H.R. 4, the “Comprehensive 1099 Taxpayer Protection and Repayment of Exchange Subsidy Overpayments Act of 2011” was previously passed by the House on March 3 by a vote of 314-112 and will retroactively repeal the new and unpopular Form 1099 information reporting rules. The White House has indicated that the President will sign H.R. 4 into law. A press release dated April 5 declares that “Small businesses are the engine of our economy and eliminating the 1099 reporting requirement is the right thing to do.”
Before amendment by the Small Business Jobs Act of 2010 (P.L. 111-240) and the Patient Protection and Affordable Care Act (PPACA, P.L. 111-148), Code Sec. 6041 generally required payments totaling at least $600 in a single calendar year to a single recipient to be reported to IRS.
Reporting on Form 1099 was required for payments by businesses in connection with that trade or business.

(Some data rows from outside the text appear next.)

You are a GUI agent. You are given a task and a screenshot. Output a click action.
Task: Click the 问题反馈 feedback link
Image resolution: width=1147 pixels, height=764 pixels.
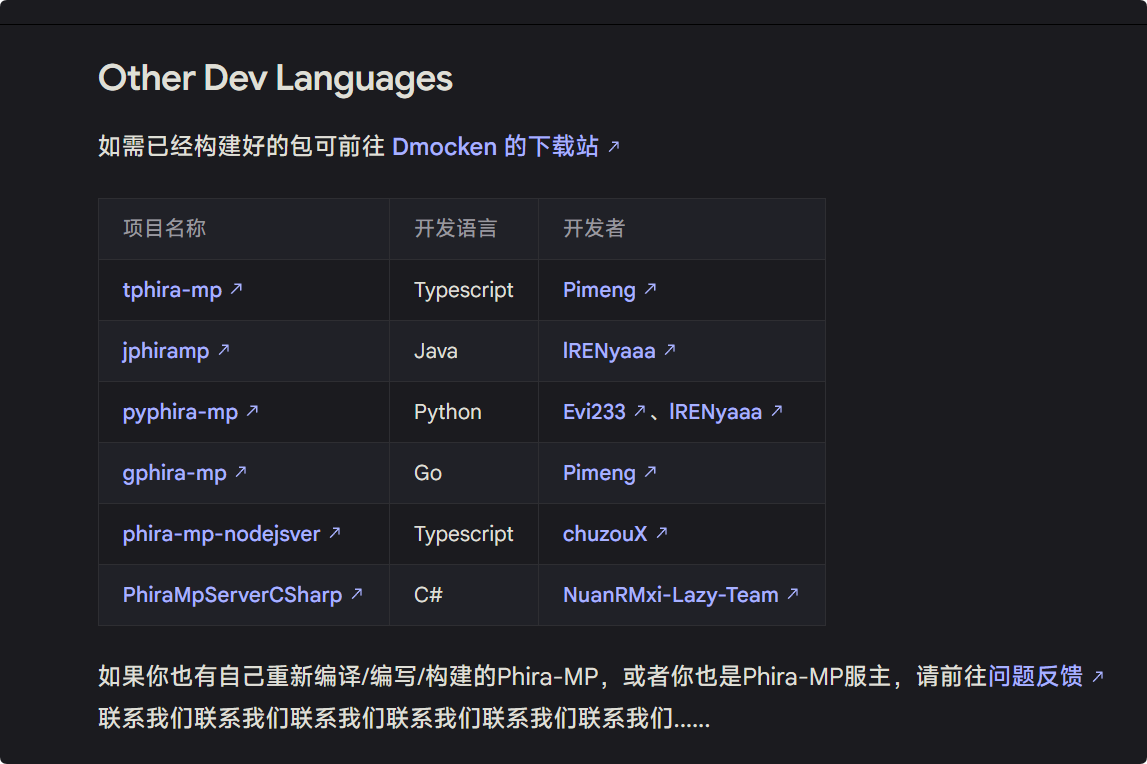point(1035,677)
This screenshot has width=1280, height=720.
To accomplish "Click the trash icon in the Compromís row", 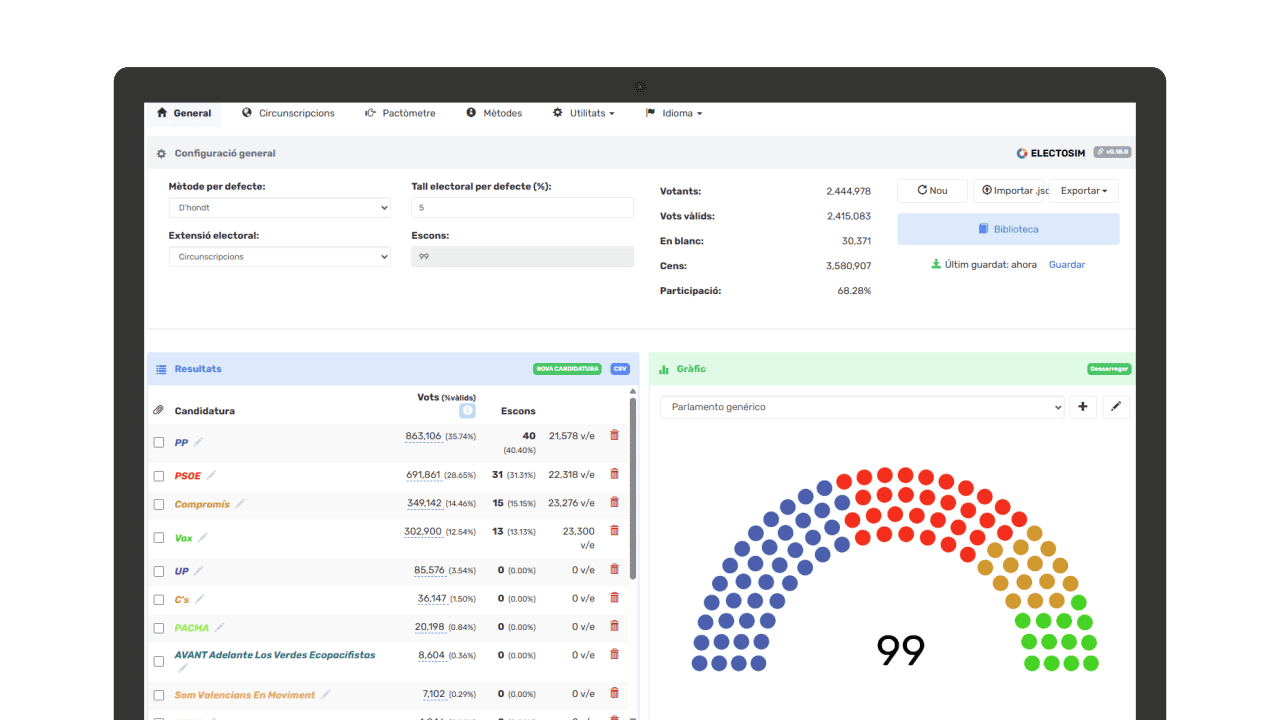I will point(614,502).
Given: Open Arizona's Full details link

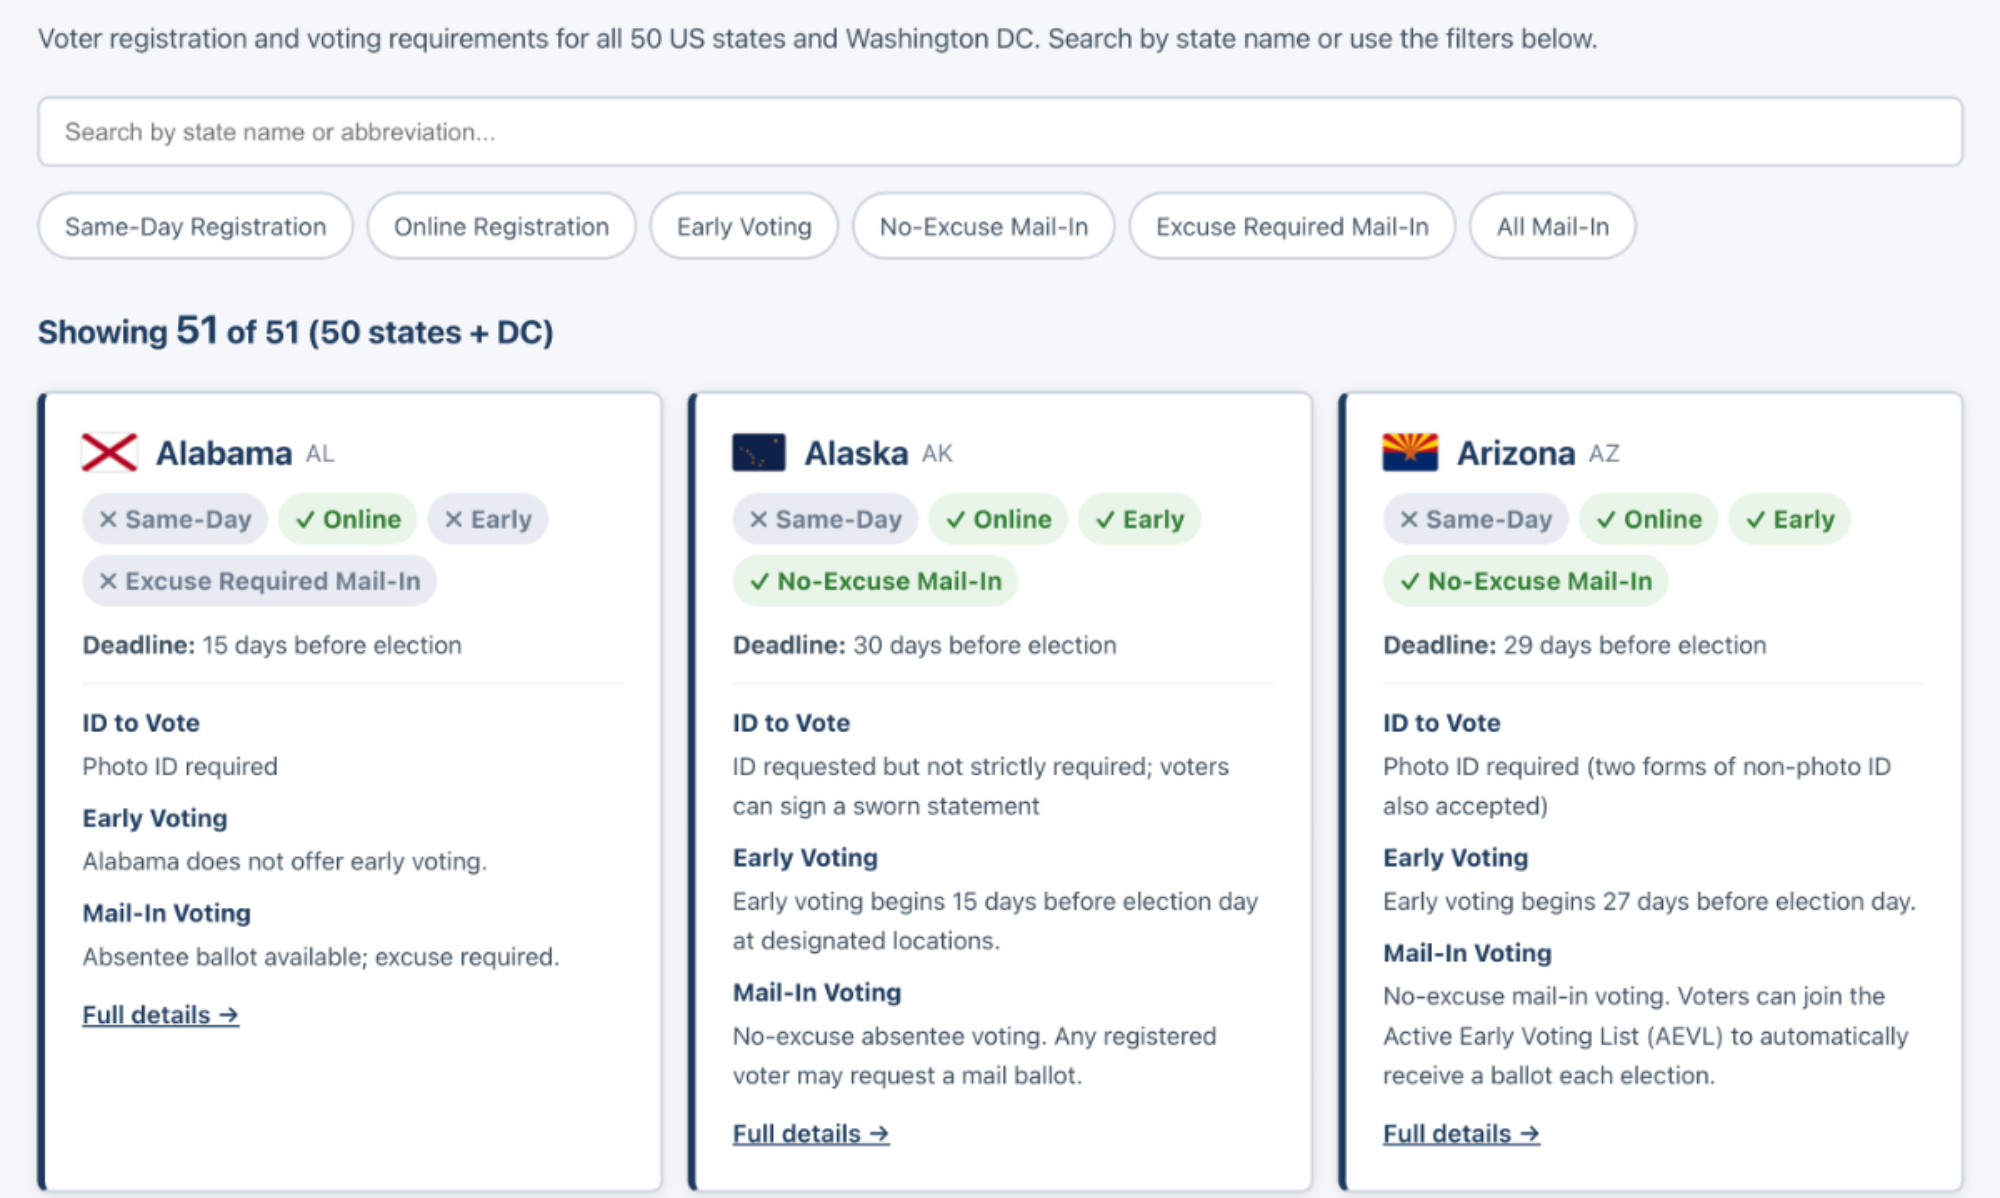Looking at the screenshot, I should point(1461,1134).
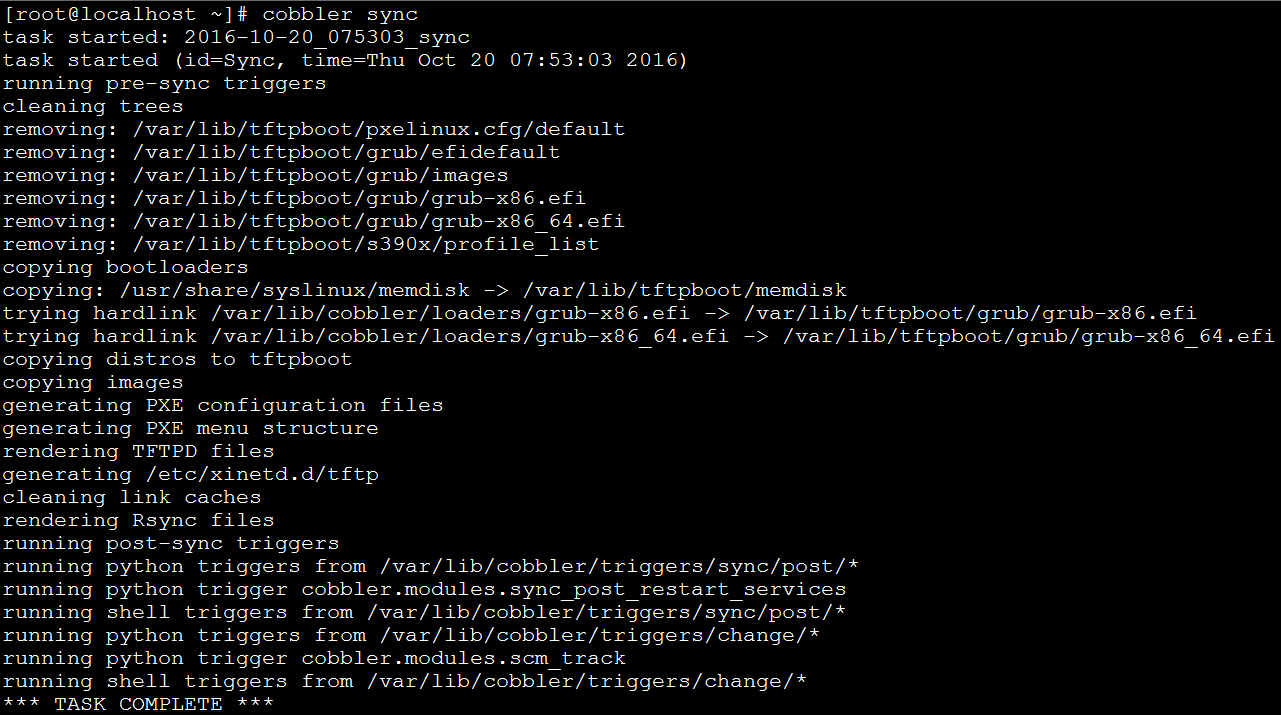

The type of payment that most commonly required to be reported was payment for services. The most notable exception from Code Sec. 6041’s reporting requirements under prior law was payments to corporations (which were exempt under Reg. §1.6041-3(p)(1)).
In the prior legislation scheduled to begin in 2012, Sec. 9006 of PPACA added payments of amounts in consideration for any type of goods or services—to the list of payments subject to information reporting.
Sec. 9006 of PPACA further provided that payments to non-tax-exempt corporations—which had previously been exempt from the reporting requirement—would be subject to information reporting.
Additionally, for payments made after 2010, the Small Business Jobs Act of 2010 provided that, subject to limited exceptions, a person receiving rental income from real estate would be treated as engaged in the trade or business of renting property for information reporting purposes. In particular, rental income recipients making payments of $600 or more to a service provider (for example, a painter or plumber) in the course of earning rental income would have to provide an information return to the service provider and IRS.
For payments made after Dec. 31, 2011, the new law will repeal the provisions in Sec. 9006 that impose a reporting requirement for payments to corporations and payments for goods or other property. (Code Sec. 6041(a), Code Sec. 6041(i), and Code Sec. 6041(j), as amended by Act Sec. 2) For payments made after Dec. 31, 2010, the Act also repeals application of the information reporting requirements to recipients of rental income from real estate who are not otherwise considered to be engaged in the trade or business of renting property. (Code Sec. 6041(h), as repealed by Act Sec. 3)
Credit Card Receipts to be Reported to IRS
Proposed IRS regulations address reporting requirements for credit card and third-party network transactions (IR-2009-106; NPRM REG-139255-08). The IRS plans to require credit card and other firms that process transactions to report the annual gross network transactions to participating merchants and to the IRS.
Information reporting will begin to apply to 2011 transactions. Form 1099-K has been proposed for this purpose and is now available in draft form. Form 1099-K will be prepared for each calendar year and report the gross amount of transactions for the year and for each month of the year. The inclusion of monthly amounts on the return filed with the IRS and the copy furnished to the payee will help fiscal-year payees reconcile payment card and third-party network transaction receipts.
The gross amount of a transaction is not reduced by fees, charge backs, refunds, or any other amount. The IRS will use the reports as it does W-2s and 1099s. A company reporting gross receipts different from those in these reports can be subjected to auditing to explain the differences.